◆ Entries supplied:
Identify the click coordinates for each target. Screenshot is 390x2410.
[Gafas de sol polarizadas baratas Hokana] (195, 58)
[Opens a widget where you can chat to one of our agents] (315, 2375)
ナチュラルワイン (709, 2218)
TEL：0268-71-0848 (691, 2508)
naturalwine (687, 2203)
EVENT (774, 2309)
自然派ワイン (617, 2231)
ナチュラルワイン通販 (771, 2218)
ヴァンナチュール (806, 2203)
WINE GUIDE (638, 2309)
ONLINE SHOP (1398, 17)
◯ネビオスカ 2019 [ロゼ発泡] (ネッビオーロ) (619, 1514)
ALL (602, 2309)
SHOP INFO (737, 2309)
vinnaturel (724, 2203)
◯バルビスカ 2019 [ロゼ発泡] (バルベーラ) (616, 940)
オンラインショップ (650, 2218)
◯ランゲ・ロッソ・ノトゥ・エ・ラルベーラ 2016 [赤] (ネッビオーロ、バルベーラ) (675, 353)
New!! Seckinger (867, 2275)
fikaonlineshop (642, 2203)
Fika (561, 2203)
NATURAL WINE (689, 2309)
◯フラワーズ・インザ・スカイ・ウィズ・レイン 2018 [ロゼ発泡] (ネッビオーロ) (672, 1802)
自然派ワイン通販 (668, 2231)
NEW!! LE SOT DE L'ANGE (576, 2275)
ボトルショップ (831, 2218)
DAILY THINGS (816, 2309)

◆ Required action: Write down exactly the line that contains "ALL (602, 2309)" along with all later lines of the material, ending at its final line.

◆ Answer space:
ALL (602, 2309)
SHOP INFO (737, 2309)
vinnaturel (724, 2203)
◯バルビスカ 2019 [ロゼ発泡] (バルベーラ) (616, 940)
オンラインショップ (650, 2218)
◯ランゲ・ロッソ・ノトゥ・エ・ラルベーラ 2016 [赤] (ネッビオーロ、バルベーラ) (675, 353)
New!! Seckinger (867, 2275)
fikaonlineshop (642, 2203)
Fika (561, 2203)
NATURAL WINE (689, 2309)
◯フラワーズ・インザ・スカイ・ウィズ・レイン 2018 [ロゼ発泡] (ネッビオーロ) (672, 1802)
自然派ワイン通販 (668, 2231)
NEW!! LE SOT DE L'ANGE (576, 2275)
ボトルショップ (831, 2218)
DAILY THINGS (816, 2309)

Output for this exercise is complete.